> **INSTRUCTION**
Copy the part of the review of You Don't Know Me between "Catriona Troth" and "by the throat.", inclusive, substituting "fog" for "smoke".
>> Begin QUOTED TEXT
Monday, 29 November 2021

You Don’t Know Me by Imran Mahmoud

Catriona Troth

What We Thought of It:

“Right now you think, looking at me, that I’m just some foolish kid who go around shooting up people for now reason. I know you think that because I ain’t stupid and you ain’t stupid. […] That’s just what they want you to believe. That want you to think that I’m a no-brain lazy kid who go into some random street and shoot up a next man for nothing. […] But you have to see past all this smoke he’s been creating and see what’s behind it. Trust me you’ll be surprised.”.

The first-person voice of You Don’t Know Me leaps off the page and grabs you by the throat.

He is a young man accused of murder, with apparently overwhelming evidence stacked against him. And at the end of his trial, he has fired his barrister and elected to make his own closing speech for the defence – to tell the truth, against his lawyers’ advice.

Imran Mahmoud is himself a barrister. He knows court procedure. Yet it is hard to imagine any judge allowing the defendant the space to speak, more or less uninterrupted, for several days. The story that unfolds feels more like a modern version of the accounts once written down by the Ordinary of Newgate – the prison chaplain who recorded the last words of prisoners waiting to be hanged. But that is in no way a criticism. Suspend that element of disbelief and allow yourself to be immersed. Mahmoud’s unnamed narrator is an expert storyteller who will keep you on the edge of your seat until you are left, like the jury itself, to decide if he is telling the truth or an elaborately constructed lie.
>> End QUOTED TEXT
>> Begin DATASET CONTENT
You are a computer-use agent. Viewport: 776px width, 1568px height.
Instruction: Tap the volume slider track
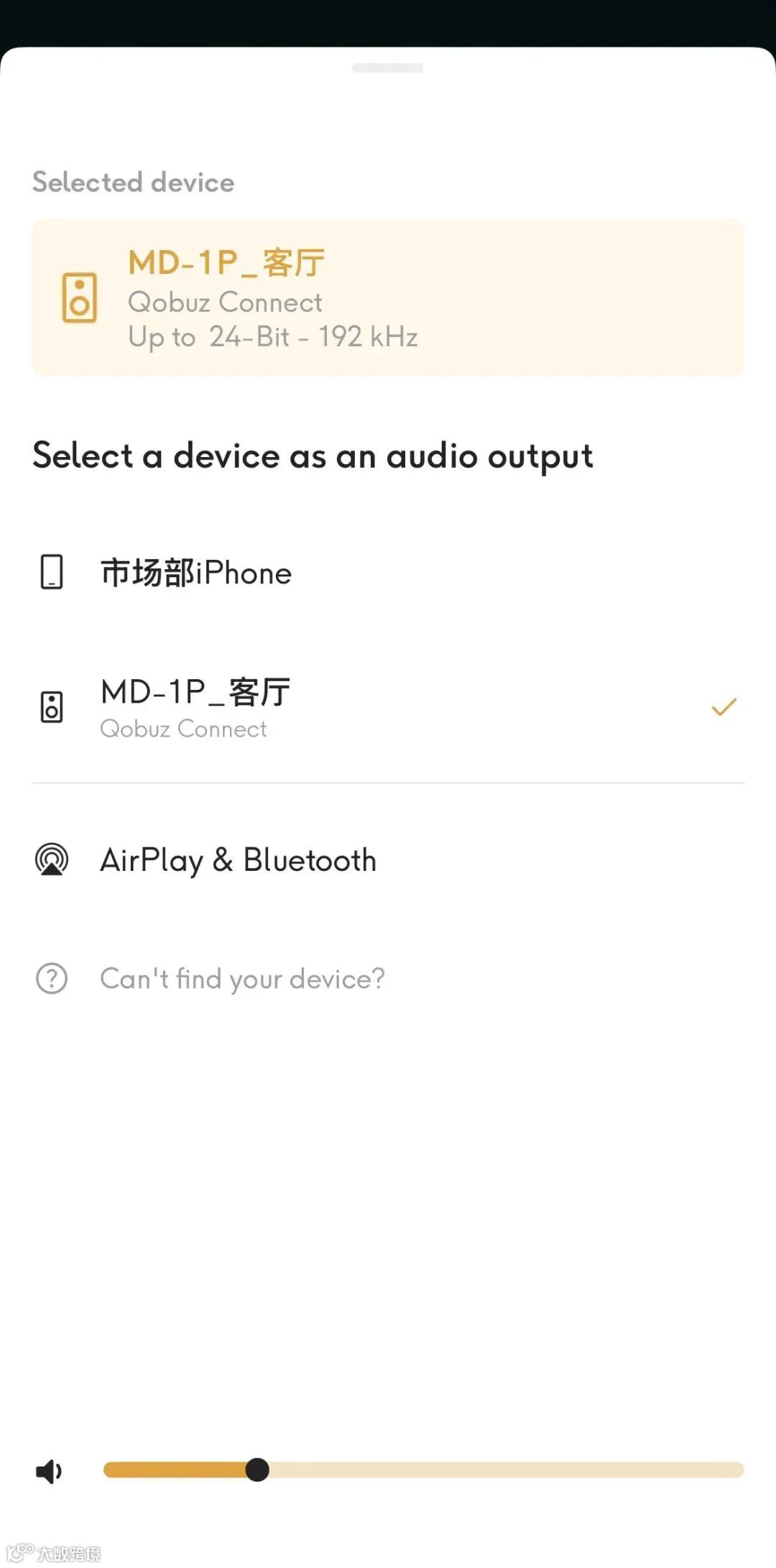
>> End DATASET CONTENT
> **PROBLEM SOLUTION**
Catriona Troth

What We Thought of It:

“Right now you think, looking at me, that I’m just some foolish kid who go around shooting up people for now reason. I know you think that because I ain’t stupid and you ain’t stupid. […] That’s just what they want you to believe. That want you to think that I’m a no-brain lazy kid who go into some random street and shoot up a next man for nothing. […] But you have to see past all this fog he’s been creating and see what’s behind it. Trust me you’ll be surprised.”.

The first-person voice of You Don’t Know Me leaps off the page and grabs you by the throat.